Drawing creates even less hierarchy between the grand themes of art the absurd way they can come into existence in everyday life. Recalling the fairground boards that invite visitors to insert their heads into painted scenes, faces of aging men peek through the body of nuns. Men also hide behind tightly fitted, low-back dresses, but it takes a close observation to detect these passages. Curtains, backgrounds, thresholds and props are minimal elements that Nicolai uses to suggest multiple ways of moving from one reality to another - the shift is never spectacular, a simple element is enough to tilt his scenes into another register.

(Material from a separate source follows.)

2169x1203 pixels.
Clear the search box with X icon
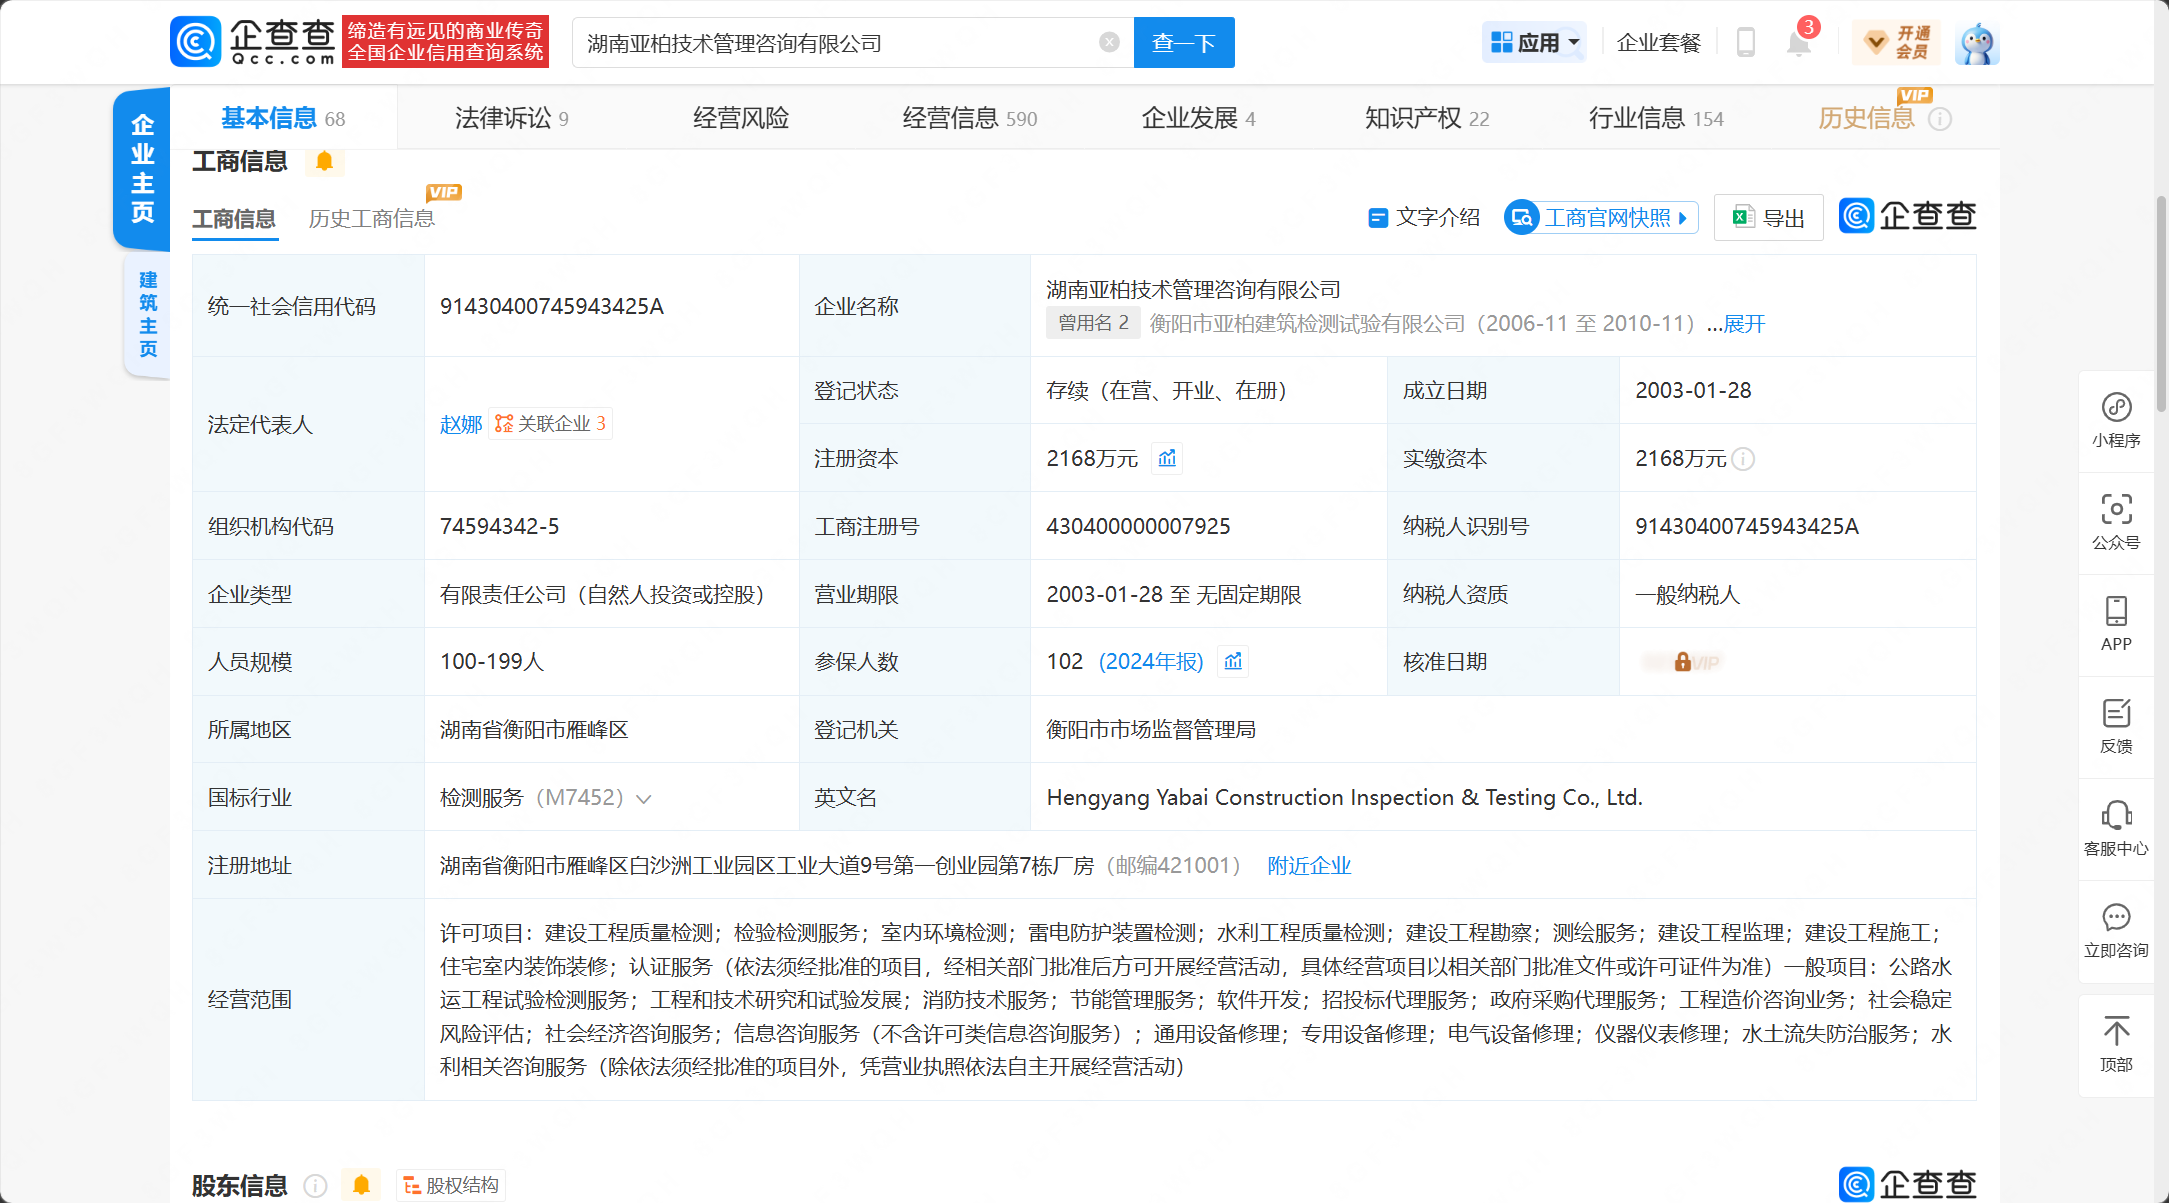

Valerio Nicolai (Gorizia, IT 1988), lives and works in Milan. He studied at Accademia delle Belle Arti in Venice. Nicolai was awarded the Licini Prize in 2023 and the 2020-21 Pollock-Krasner Foundation Grant. Recent solo exhibitions include : Premio Lissone 2025, MAC – Museo d’arte contemporanea di Lissone (with Viola Leddi); Notte da Osvaldo, curated by Alessandro Zechini, Museo Osvaldo Licini, Ascoli Piceno (2023); Solo show, Campoli Presti, Paris (2023); Sole con le code, Clima, Milan (2022); Birthmarker, Galeria Madragoa, Lisbon (2021); Amarena, Clima, Milan (2019) ; Processo a porcospino, Clima, Milan. Recent group exhibitions include: Quadriennale d’arte at the Palazzo delle Esposizioni, Rome (2025); Facile ironia. L’ironia nell’arte italiana tra XX e XXI secolo, curated by Lorenzo Balbi and Caterina Molteni at MAMbo, Bologna (2025); Gli anni. Episodi di Storia dell’arte a Napoli dagli anni Sessanta a oggi, curated by Eva Fabbris at MADRE Museum, Naples (2025); PORPORA, In continua risonanza at Casa Testori, Milan (2024); Diario Notturno Di sogni, incubi e bestiari immaginari, curated by Bartolomeo Pietromarchi, MAXXI L’Aquila, L’Aquila (2023); Pittura Italiana oggi, curated by Damiano Gullì, Triennale Milano (2023); Panorama Monopoli curated by Vincenzo De Bellis (2022); Expectations, curated by Fondazione Zimei, Pescara (2022); Stasi Frenetica, curated by Ilaria Bonacossa, GAM Torino ; Quadriennale Arte 2020, Roma; Shit and Die, curated by Maurizio Cattelan, Palazzo Cavour, Turin (2014).